Following an overview of the country’s history, Mark surprised us with the news that Reagan is still trying to secure 100 million dollars in aid for the contras. This, despite the fact that Congress has forbidden this type of assistance. I don’t know how Reagan plans to get around the Congressional ban but if he manages to do it, it could be devastating for the Sandinista government.
|Fun Size History|
Around the same time that I was writing this entry, some interesting things were happening in the United States. President Reagan had authorized the CIA to begin financing, arming and training the Contras (or counterrevolutionaries), most of whom were the remnants of Somoza’s National Guard. During this time, a majority of Americans were opposed to funding the overthrow of the Nicaraguan government. In 1982, Congress passed the Boland Amendment to prevent the U.S. from providing any military assistance to forces attempting to overthrow the Sandinistas, thus blocking Reagan’s funding for the Contras.
The Reagan administration sought to circumvent the restrictions. A clandestine plan was devised whereby arms would be sold via Israel to Iran, which at the time was subject to an arms embargo following their own Islamic revolution and overthrow of the pro-West Reza Shah Pahlavi. The illegal arms sale was presumably meant to facilitate the release of American hostages held by the Iranian Ayatollah Khomeini (although Ronald Reagan vehemently denied that there had ever been any arms for hostages deal.) With the help of NSA Lt. Col. Oliver North, a large portion of proceeds from the arms sales were diverted to fund the Contras. A Lebanese newspaper broke the story and The Iran-Contra Affair became a scandal for the Reagan administration. Ronald Reagan appointed the Tower Commission to look into the matter, but the investigation was impeded by withholding and deliberate destruction of evidence.
After Mark’s presentation, we broke off into small brainstorming groups. We face the daunting task of figuring out how a handful of freelance journalists and volunteers can provide an alternate narrative that will counteract Reagan’s propaganda machine.
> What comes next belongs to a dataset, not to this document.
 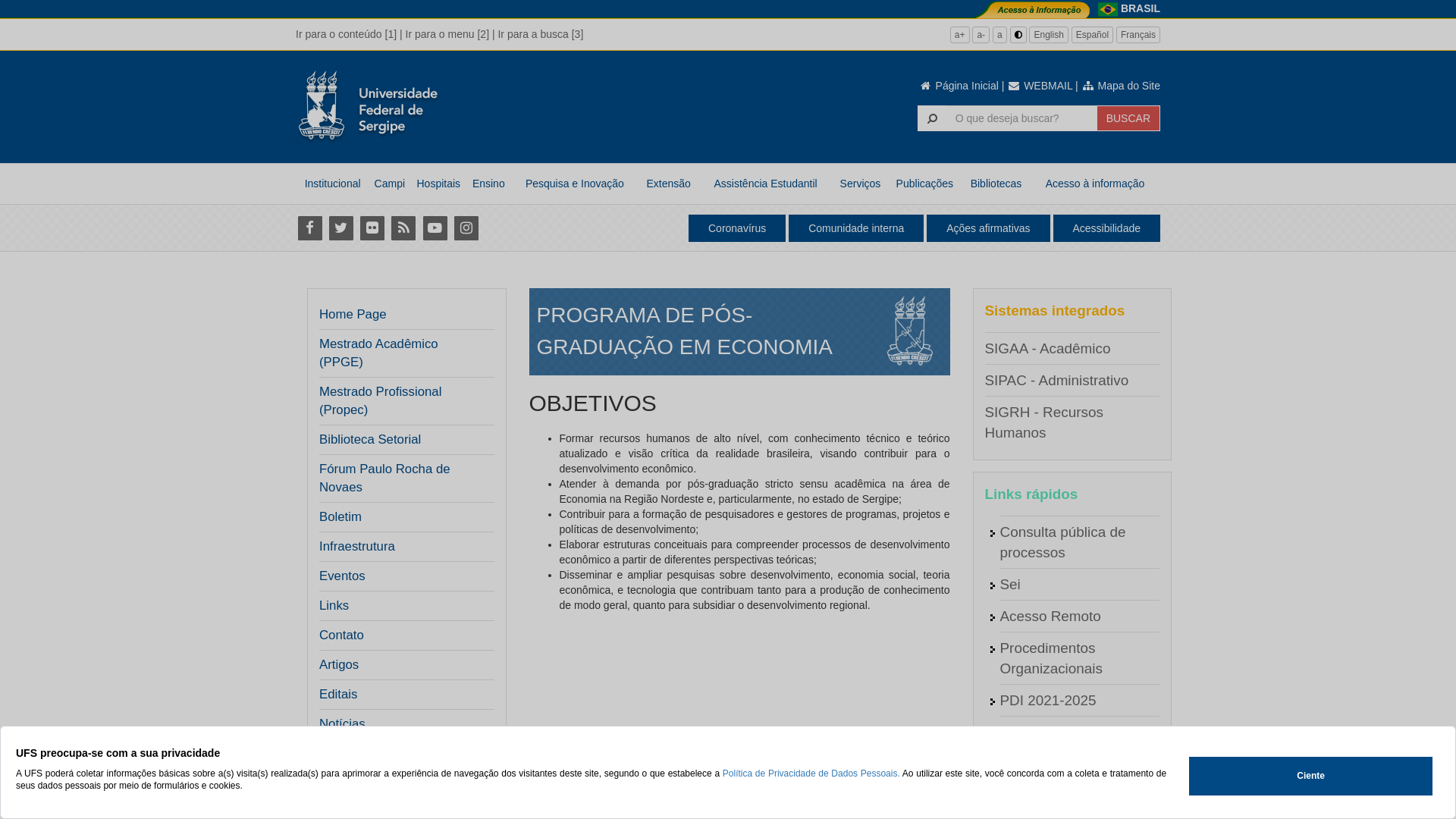 I want to click on 'Boletim', so click(x=340, y=516).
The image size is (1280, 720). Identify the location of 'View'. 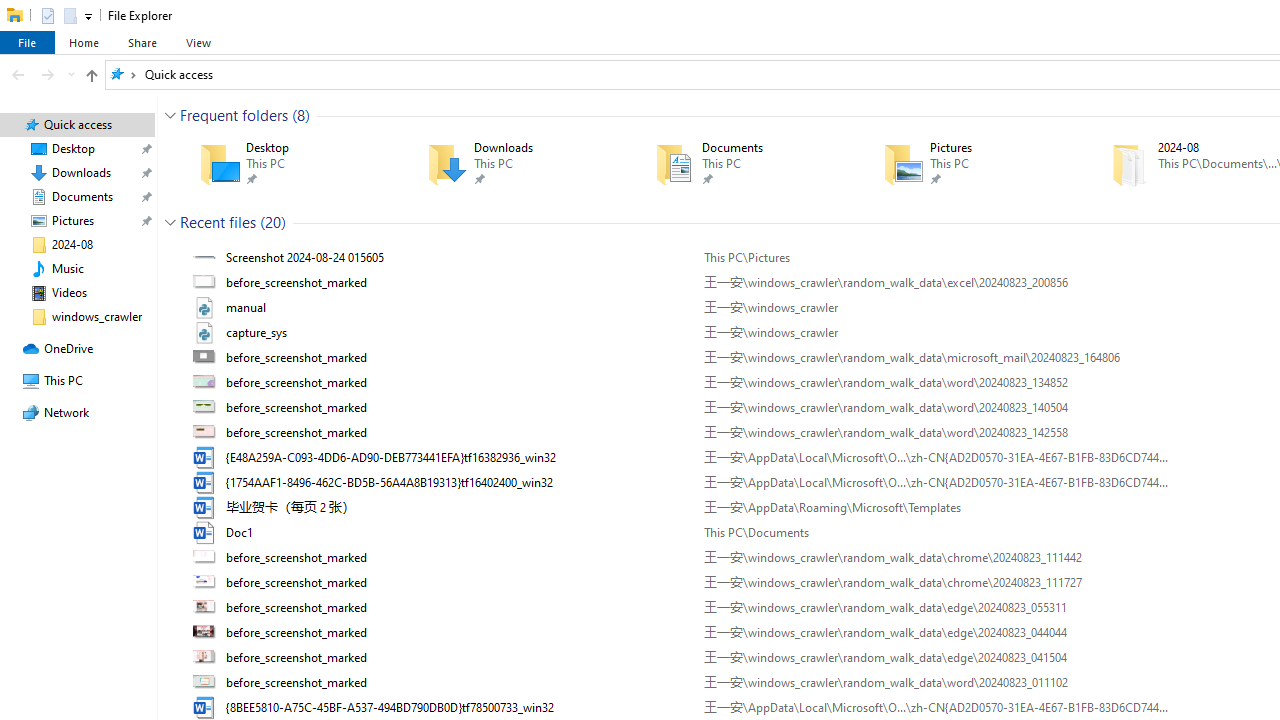
(198, 42).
The journalists can quickly write an article and communicate with their readers. I don’t have that type of forum and I find it difficult to imagine how I’m going to turn this experience into something that can change people’s minds.
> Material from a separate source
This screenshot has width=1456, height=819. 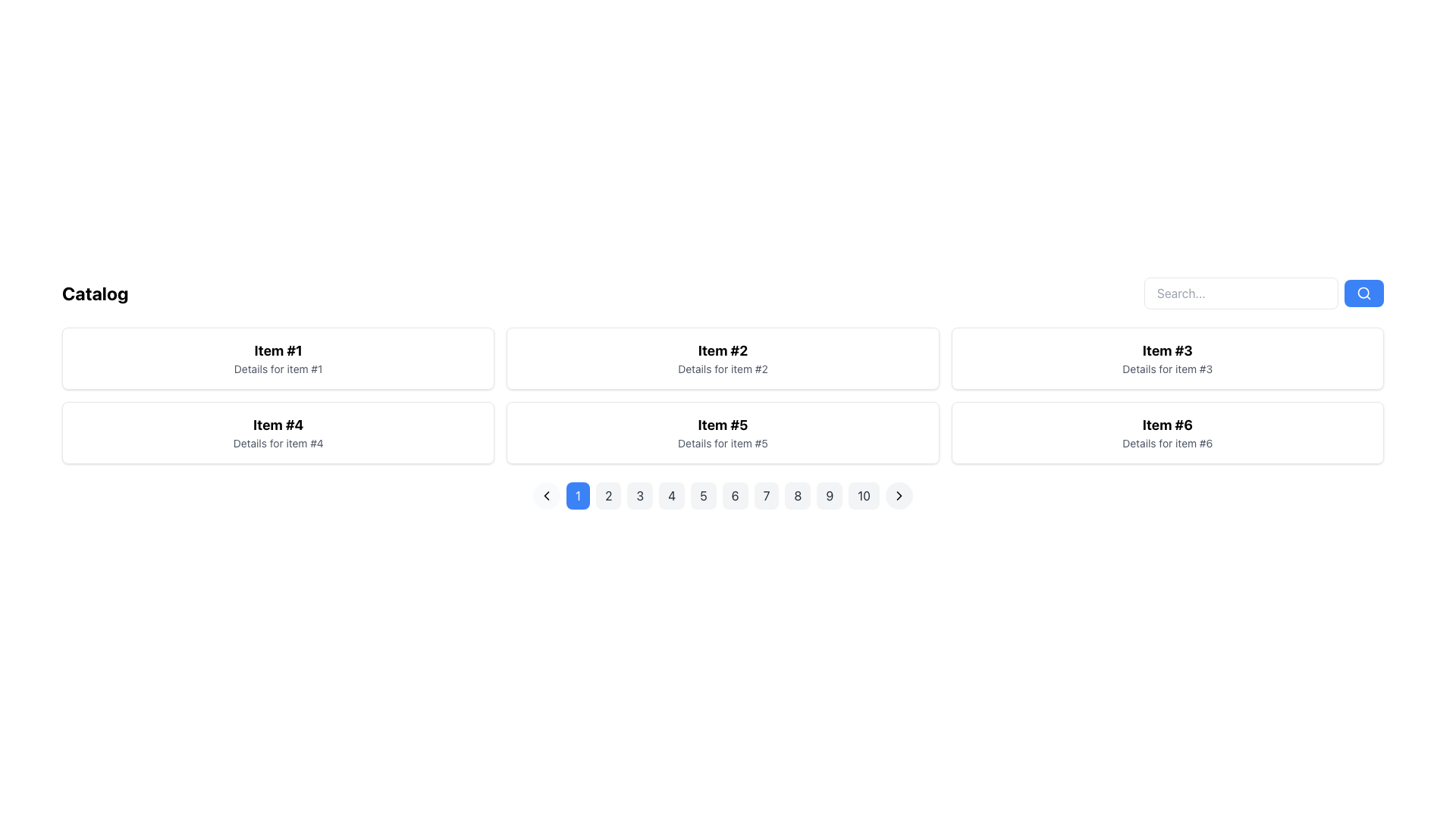 What do you see at coordinates (546, 496) in the screenshot?
I see `the circular button with a light gray background and a left-pointing chevron icon, which is the first element in the pagination control below the catalog items` at bounding box center [546, 496].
At night, we went out dancing at a place called Lobo Jack. It was very Americanized, lots of internationalists drinking a lot. I talked to Mark about the possibility of doing something with Comandante Gladys Baez. It would be great to have her visit the United States, meet women, and talk about her experiences in the revolution. I don’t know if I have what it takes to organize speaking dates for her. I still have a bad taste in my mouth after trying to organize that benefit for the Mexican earthquake victims. That one was so poorly attended, I felt embarrassed to hand the check to the Red Cross representative at the end of the night. What if we raise money to take Gladys out to California and people don’t show up? It was just an idea but I’ll have to think about whether it’s something I can deliver.
Accepting defeat before even attempting something is a lazy way out. It saves work but robs us of the opportunity to succeed and to challenge our perceived limitations or to fail miserably and thus learn from the experience.
Mark and I bonded quickly over music, he is a Buzzcocks fan and very easy to talk to, so I told him about my difficulty finding meaningful solidarity work.
“I heard about the bricks,” he said.
“Does everybody know?” I was so embarrassed.
Ignoring my question, he suggested that I might be more helpful doing something I’m good at and that I enjoy. What a good idea, why didn't I think of that? I’ll talk to the school about going back to the art collective to volunteer there when I’m not doing literacy.